MATERIAL SUPPLIED
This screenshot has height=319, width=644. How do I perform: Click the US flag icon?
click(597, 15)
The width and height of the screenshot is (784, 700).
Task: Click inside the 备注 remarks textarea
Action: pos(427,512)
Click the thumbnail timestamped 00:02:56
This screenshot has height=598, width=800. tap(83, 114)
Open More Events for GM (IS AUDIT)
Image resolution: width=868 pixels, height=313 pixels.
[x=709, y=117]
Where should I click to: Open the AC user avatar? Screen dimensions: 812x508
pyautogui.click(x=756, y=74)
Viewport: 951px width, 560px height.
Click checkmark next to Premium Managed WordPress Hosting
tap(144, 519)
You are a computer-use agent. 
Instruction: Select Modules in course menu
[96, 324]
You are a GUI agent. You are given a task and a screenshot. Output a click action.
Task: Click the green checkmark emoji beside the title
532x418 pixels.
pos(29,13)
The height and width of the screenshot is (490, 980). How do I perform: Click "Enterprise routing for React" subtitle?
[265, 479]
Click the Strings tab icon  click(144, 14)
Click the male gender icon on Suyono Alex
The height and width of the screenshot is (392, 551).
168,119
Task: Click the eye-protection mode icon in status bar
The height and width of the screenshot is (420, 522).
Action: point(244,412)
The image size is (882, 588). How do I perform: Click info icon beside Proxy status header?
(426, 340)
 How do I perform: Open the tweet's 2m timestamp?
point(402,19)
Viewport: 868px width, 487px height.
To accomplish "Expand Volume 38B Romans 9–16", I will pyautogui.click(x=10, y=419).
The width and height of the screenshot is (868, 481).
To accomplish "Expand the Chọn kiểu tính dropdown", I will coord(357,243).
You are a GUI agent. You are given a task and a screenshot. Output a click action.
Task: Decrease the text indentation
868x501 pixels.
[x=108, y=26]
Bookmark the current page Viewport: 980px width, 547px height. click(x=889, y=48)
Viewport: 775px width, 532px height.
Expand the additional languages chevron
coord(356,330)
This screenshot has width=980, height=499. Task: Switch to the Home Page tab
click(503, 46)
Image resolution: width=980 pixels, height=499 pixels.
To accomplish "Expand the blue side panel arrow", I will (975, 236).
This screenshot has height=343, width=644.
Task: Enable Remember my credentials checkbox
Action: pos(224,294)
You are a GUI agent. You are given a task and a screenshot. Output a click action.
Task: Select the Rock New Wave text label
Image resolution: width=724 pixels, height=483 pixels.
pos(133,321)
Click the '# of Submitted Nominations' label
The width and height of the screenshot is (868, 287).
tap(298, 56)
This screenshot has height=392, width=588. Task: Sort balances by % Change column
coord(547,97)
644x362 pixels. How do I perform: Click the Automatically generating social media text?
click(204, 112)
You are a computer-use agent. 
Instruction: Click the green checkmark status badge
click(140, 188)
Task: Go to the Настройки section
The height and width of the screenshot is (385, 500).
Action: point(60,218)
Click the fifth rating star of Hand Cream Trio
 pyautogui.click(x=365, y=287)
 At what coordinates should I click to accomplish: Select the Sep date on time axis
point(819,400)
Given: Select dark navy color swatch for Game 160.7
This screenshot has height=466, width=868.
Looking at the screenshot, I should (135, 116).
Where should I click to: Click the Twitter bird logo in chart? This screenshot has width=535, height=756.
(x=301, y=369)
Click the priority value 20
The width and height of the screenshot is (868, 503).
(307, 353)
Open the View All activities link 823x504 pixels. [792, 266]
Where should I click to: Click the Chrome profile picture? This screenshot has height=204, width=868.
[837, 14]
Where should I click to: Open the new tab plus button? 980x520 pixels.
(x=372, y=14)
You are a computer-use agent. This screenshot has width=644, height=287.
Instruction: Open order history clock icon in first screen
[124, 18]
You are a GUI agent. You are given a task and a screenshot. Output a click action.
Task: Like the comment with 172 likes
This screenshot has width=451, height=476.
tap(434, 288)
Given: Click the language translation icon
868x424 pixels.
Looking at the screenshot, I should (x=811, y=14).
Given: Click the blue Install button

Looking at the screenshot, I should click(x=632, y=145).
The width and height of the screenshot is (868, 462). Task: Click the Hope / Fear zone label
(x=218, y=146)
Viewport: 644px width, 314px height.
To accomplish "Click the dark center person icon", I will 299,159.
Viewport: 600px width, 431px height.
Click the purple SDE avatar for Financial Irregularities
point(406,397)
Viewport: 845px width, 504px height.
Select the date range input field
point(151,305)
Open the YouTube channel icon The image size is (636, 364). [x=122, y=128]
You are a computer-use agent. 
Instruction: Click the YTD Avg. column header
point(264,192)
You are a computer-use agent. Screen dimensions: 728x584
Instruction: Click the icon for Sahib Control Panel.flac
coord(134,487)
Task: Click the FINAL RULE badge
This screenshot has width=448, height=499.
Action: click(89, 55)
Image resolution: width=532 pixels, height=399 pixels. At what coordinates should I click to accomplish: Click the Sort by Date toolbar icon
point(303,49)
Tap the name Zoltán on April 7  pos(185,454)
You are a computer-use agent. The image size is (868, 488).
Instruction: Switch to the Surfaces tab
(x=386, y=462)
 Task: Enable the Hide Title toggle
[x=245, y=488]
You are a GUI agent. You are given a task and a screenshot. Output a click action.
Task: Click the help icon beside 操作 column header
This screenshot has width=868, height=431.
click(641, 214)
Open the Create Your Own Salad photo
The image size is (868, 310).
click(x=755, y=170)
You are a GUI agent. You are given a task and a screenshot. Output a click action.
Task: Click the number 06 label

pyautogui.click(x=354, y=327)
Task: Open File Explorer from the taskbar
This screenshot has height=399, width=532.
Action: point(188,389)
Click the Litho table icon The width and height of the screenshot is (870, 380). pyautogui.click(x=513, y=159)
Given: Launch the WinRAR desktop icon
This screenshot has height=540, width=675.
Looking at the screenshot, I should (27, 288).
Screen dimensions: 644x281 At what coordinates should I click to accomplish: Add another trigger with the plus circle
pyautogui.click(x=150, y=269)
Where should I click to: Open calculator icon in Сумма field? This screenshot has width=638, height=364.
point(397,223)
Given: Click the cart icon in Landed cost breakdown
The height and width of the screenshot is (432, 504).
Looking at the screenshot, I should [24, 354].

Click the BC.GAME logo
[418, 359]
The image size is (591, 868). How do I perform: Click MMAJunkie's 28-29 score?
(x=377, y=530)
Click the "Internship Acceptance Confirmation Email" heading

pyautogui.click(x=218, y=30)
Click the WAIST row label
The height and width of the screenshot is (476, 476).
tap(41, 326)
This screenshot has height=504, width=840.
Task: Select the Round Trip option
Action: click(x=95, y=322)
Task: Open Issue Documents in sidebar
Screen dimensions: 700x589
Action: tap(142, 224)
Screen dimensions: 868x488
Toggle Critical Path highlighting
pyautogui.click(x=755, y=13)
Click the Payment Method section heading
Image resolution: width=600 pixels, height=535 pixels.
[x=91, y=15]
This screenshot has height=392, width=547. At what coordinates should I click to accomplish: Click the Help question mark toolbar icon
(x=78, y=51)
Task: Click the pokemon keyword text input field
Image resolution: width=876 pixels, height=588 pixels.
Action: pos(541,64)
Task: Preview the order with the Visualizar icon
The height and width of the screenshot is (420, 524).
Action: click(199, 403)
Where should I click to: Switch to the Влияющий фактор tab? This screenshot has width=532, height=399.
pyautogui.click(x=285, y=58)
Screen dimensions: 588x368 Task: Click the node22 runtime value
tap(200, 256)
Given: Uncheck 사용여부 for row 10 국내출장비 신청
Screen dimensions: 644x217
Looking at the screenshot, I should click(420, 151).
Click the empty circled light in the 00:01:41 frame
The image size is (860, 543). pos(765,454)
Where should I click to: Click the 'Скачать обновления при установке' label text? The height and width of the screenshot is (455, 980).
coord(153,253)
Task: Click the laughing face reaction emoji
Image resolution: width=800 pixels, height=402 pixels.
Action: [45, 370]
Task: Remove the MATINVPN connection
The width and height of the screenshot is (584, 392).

TASK DESCRIPTION
Take the listing above from its first line through the line containing "Click the Strings", and transcribe that stretch exactly, with no other lines.

RESPONSE AREA
This screenshot has height=319, width=644. How do I perform: Click the US flag icon?
click(597, 15)
The width and height of the screenshot is (784, 700).
Task: Click inside the 备注 remarks textarea
Action: pos(427,512)
Click the thumbnail timestamped 00:02:56
This screenshot has height=598, width=800. tap(83, 114)
Open More Events for GM (IS AUDIT)
Image resolution: width=868 pixels, height=313 pixels.
[x=709, y=117]
Where should I click to: Open the AC user avatar? Screen dimensions: 812x508
pyautogui.click(x=756, y=74)
Viewport: 951px width, 560px height.
Click checkmark next to Premium Managed WordPress Hosting
tap(144, 519)
You are a computer-use agent. 
Instruction: Select Modules in course menu
[96, 324]
You are a GUI agent. You are given a task and a screenshot. Output a click action.
Task: Click the green checkmark emoji beside the title
532x418 pixels.
pos(29,13)
The height and width of the screenshot is (490, 980). How do I perform: Click "Enterprise routing for React" subtitle?
[265, 479]
Click the Strings tab icon  click(144, 14)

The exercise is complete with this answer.